WORK TO COMPLETE: Using the listing, work out the number of lines where "computer" shows up, and answer with that number alone.

>>>

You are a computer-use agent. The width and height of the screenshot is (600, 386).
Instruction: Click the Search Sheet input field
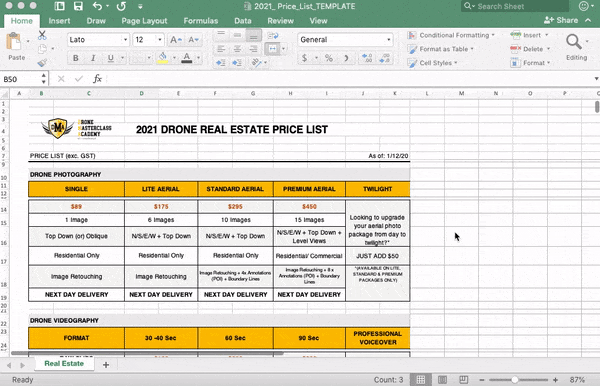[515, 6]
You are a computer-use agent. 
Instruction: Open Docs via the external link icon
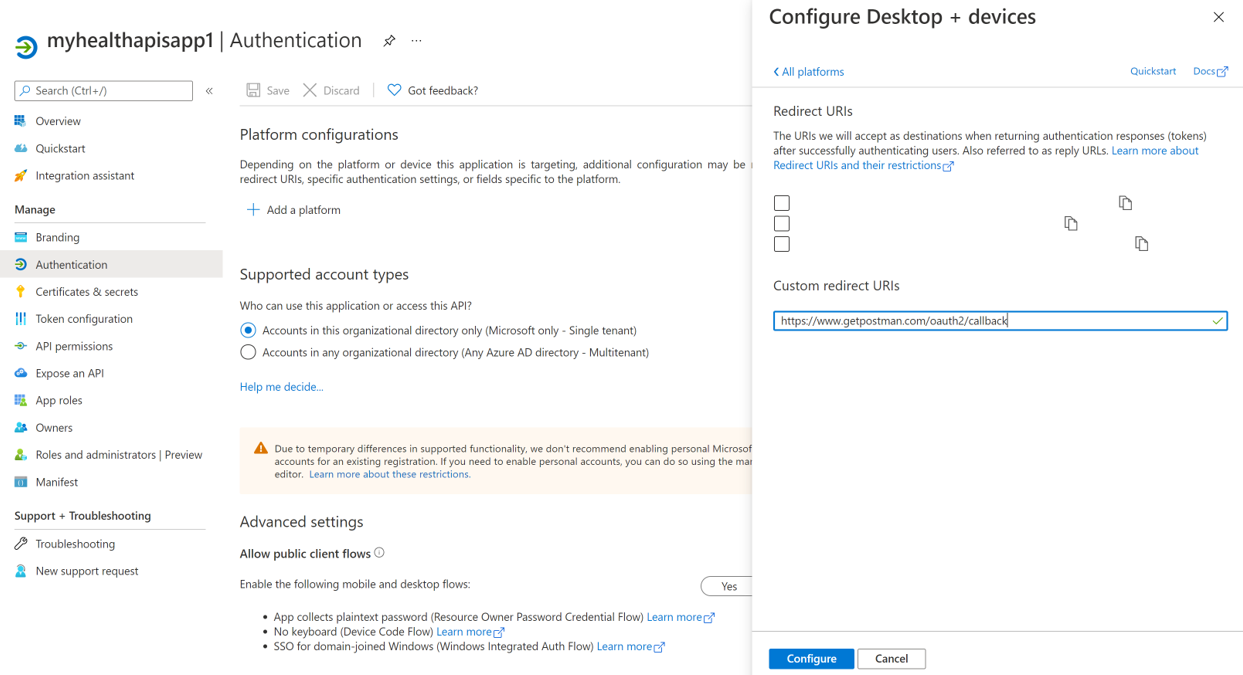1222,70
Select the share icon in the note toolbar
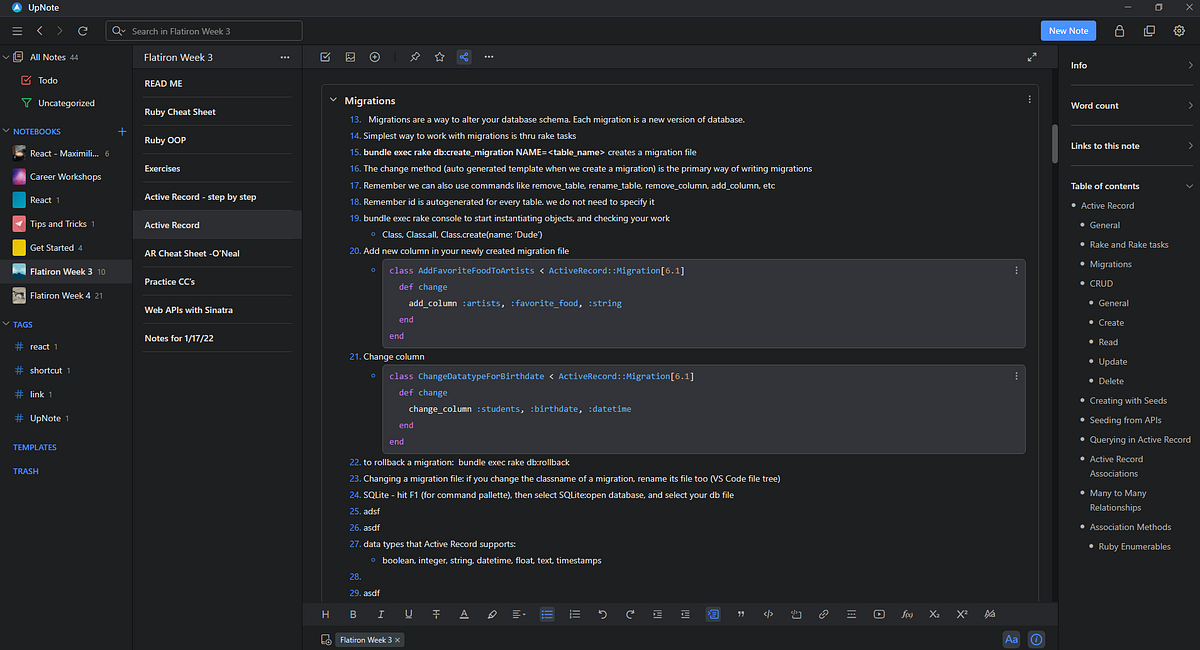This screenshot has height=650, width=1200. coord(463,57)
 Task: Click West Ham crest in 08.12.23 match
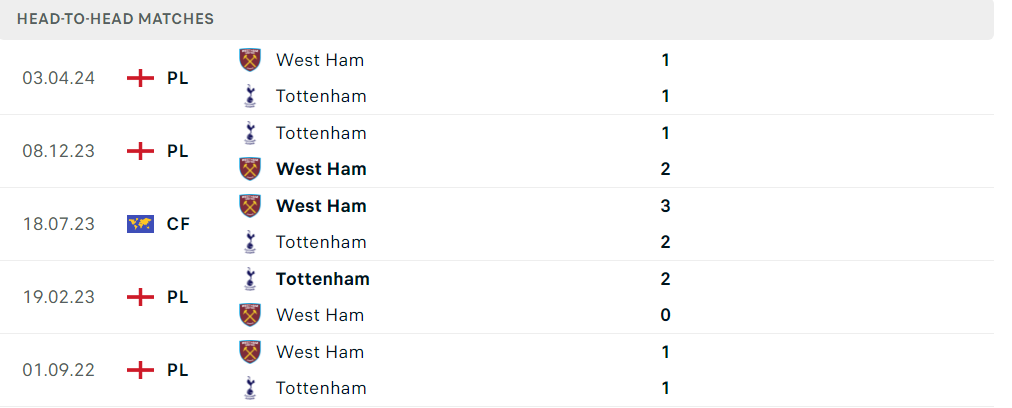(250, 169)
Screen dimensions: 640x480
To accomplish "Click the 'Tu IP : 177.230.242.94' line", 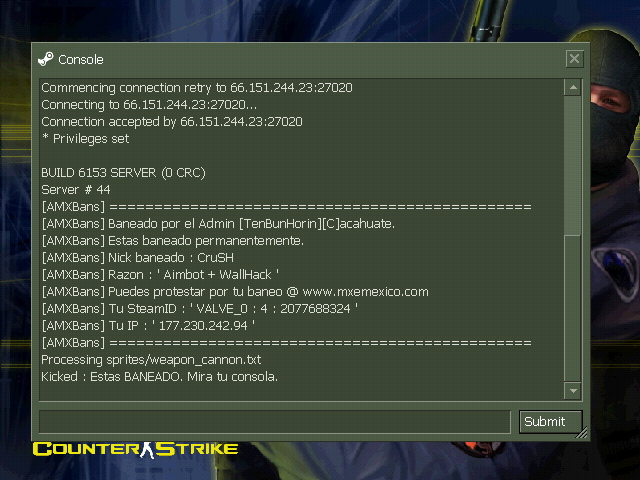I will (x=149, y=326).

<<<

ANSWER FOR THIS EXERCISE: 2